Sabato, 20 aprile 2024 - ore 10.40

(CR) Pianeta Migranti. Dopo Glasgow resta muro climatico verso i migranti.

I 7 Paesi che più producono CO2 hanno investito, per difendere le frontiere dai migranti, hanno speso più del doppio delle politiche di accoglienza

| Scritto da Redazione
(CR) Pianeta Migranti. Dopo Glasgow resta muro climatico verso i migranti.

Cremona Pianeta Migranti. Dopo Glasgow resta il muro climatico verso i migranti.

Un rapporto del Tansnational Institute, “Global climate woll”, dice che tra il 2013 e il 2018 i sette Paesi che più producono CO2 hanno investito, per difendere le frontiere dai migranti, più del doppio di quanto destinato per le politiche di mitigazione del clima nei Paesi dove la gente scappa da disastri ambientali.

Questi Paesi stanno spendendo circa 33,1 miliardi di dollari per le politiche di respingimento alle frontiere, in media, 2,3 volte tanto per armare i loro confini rispetto ai finanziamenti per arginare il cambiamento climatico dei Paesi vulnerabili. Un investimento che serve a tenere lontano quanti fuggono da situazioni ambientali divenute invivibili, invece di aiutarli come dovrebbero, ad affron tare le cause che li costringe a migrare. Lesinando i dovuti finanziamenti e militarizzando al massimo le frontiere, i Paesi inquinatori’ hanno di fatto costruito un "muro climatico” nei confronti di rifugiati e migranti che compiono viaggi sempre più pericolosi e mortali per salvarsi dalle devastazioni ambientali. Hanno disatteso al solenne impegno, preso nella Cop 2009 (Conferenza delle parti sul clima delle Nazioni Unite), di stanziare 100 miliardi di dollari l’anno a favore dei Paesi fragili; un impegno riconfermato anche alla Cop di Parigi del 2015 ed esteso fino al 2025. Le ultime stime dell’Organizzazione per la cooperazione economica e lo sviluppo mostrano che i  suoi  Paesi membri hanno versato solo 80 miliardi di dollari nel 2019 e negli impegni per il 2020 hanno aggiunto solo 1,6 miliardi.

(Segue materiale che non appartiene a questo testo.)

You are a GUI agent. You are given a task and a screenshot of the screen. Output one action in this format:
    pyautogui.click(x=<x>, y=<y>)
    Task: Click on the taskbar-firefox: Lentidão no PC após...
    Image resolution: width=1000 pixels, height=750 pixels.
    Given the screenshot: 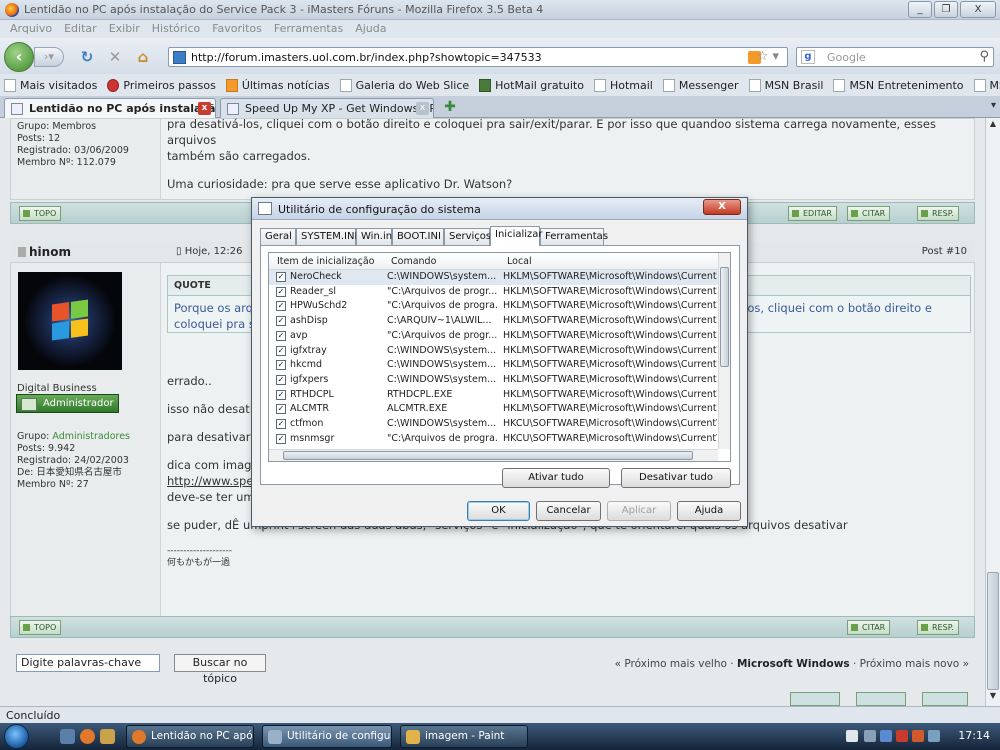 What is the action you would take?
    pyautogui.click(x=190, y=736)
     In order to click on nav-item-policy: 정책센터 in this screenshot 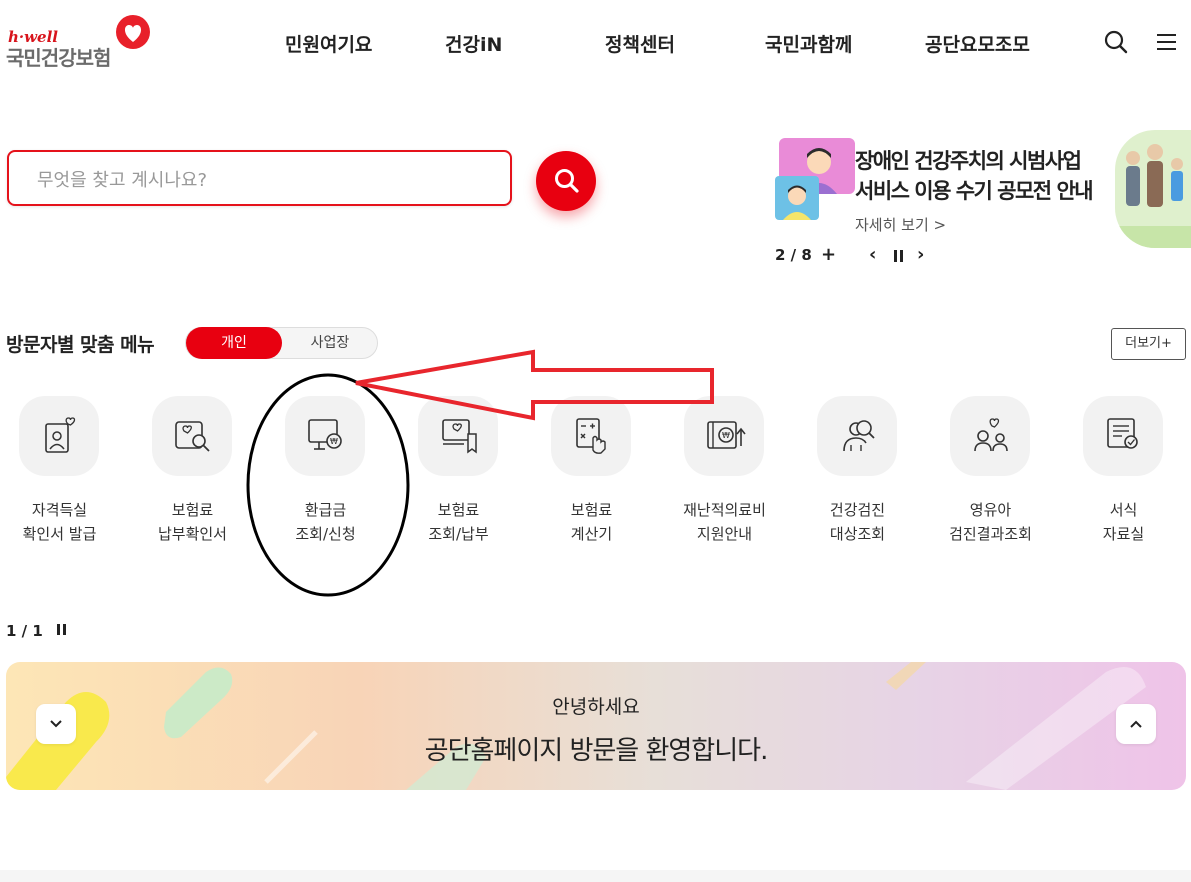, I will do `click(640, 44)`.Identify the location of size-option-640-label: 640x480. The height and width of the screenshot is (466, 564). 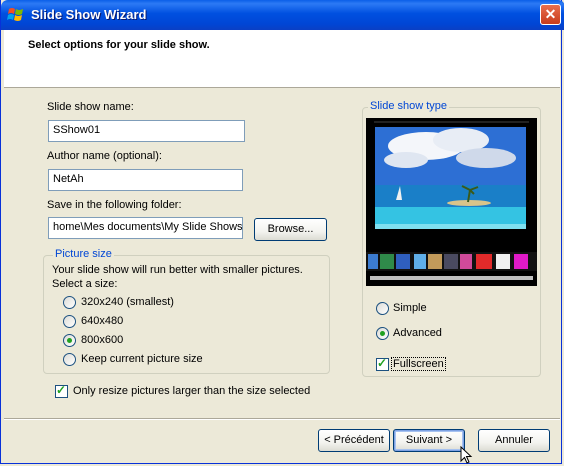
(102, 321).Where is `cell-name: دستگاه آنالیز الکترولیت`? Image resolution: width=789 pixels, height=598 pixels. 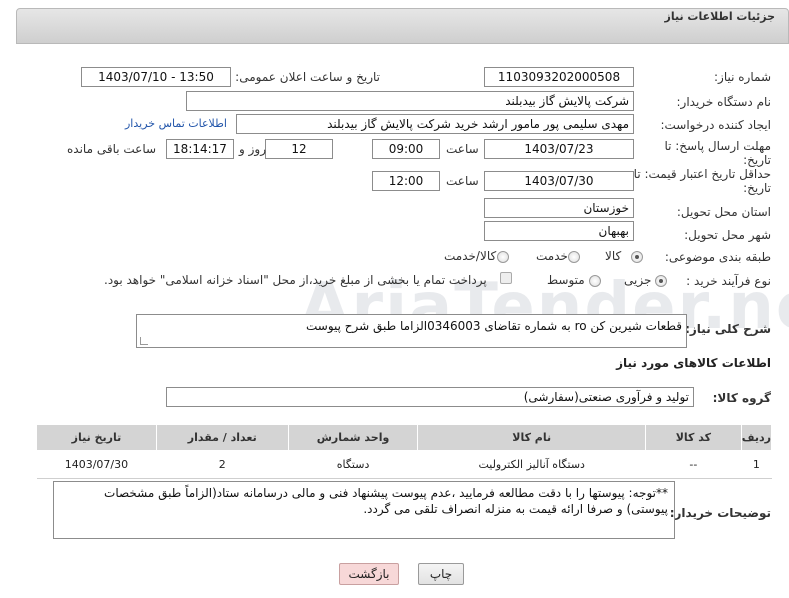 cell-name: دستگاه آنالیز الکترولیت is located at coordinates (532, 464).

Gli Stati Uniti, che pesano per il 30% sul totale delle emissioni, hanno speso 19,6 miliardi di dollari tra il 2013 e il 2018 per la gestione della frontiera con il Messico, dei centri per migranti e le politiche di rimpatrio, ma appena 1,8 miliardi di dollari per il clima. In altre parole: per ogni dollaro impegnato nel sostegno ai Paesi più poveri nelle politiche di adattamento climatico, gli Usa ne hanno spesi 11 per respingere alla loro frontiera donne e uomini provenienti dall’’America Latina o dalle isole dei Caraibi (come Haiti) colpiti da esondazioni, siccità, altri eventi estremi.

Nello stesso arco di tempo, il Canada ha speso 15 dollari per la gestione delle frontiere per ogni dollaro investito per il clima (1,5 miliardi di dollari contro 100 milioni).

Il Regno Unito ha speso 1,4 miliardi per il clima e quasi il doppio (2,7 miliardi di dollari) per le frontiere. L’Unione europea tra il 2006 e il 2021 ha aumentato il budget della sua agenzia Frontex del 2.763%.

Le industrie del comparto sicurezza dei confini si aspettano di trarre ulteriori profitti proprio grazie all’instabilità causata dai cambiamenti climatici. La società americana Raytheon  sostiene che “la domanda di prodotti e servizi militari può aumentare a seguito di siccità e alluvioni”.  La britannica Cobham, specializzata nella commercializzazione di sistemi di sorveglianza, ritiene che i cambiamenti climatici e le difficili condizioni ambientali “potrebbero aumentare le necessità di sorvegliare i confini a causa delle migrazioni”.

La scelta dei governi di privilegiare gli investimenti per rafforzare i confini e per le politiche di respingimento dei migranti rispetto a quelli per la mitigazione del clima minaccia di peggiorare la crisi climatica per tutta l’umanità, oltre che contribuire a sradicare sempre più persone dalla loro terra.

Se poi le nazioni più inquinanti avessero il coraggio di tagliare sul serio le loro emissioni potrebbero dare al mondo la possibilità di tenere l’aumento della temperatura al di sotto di 1,5 gradi, come ampiamente auspicato. Ma quando si capirà che siamo tutti sotto lo stesso cielo e che nessun Paese può salvarsi a scapito di altri? Serve cooperazione, non competizione o difesa!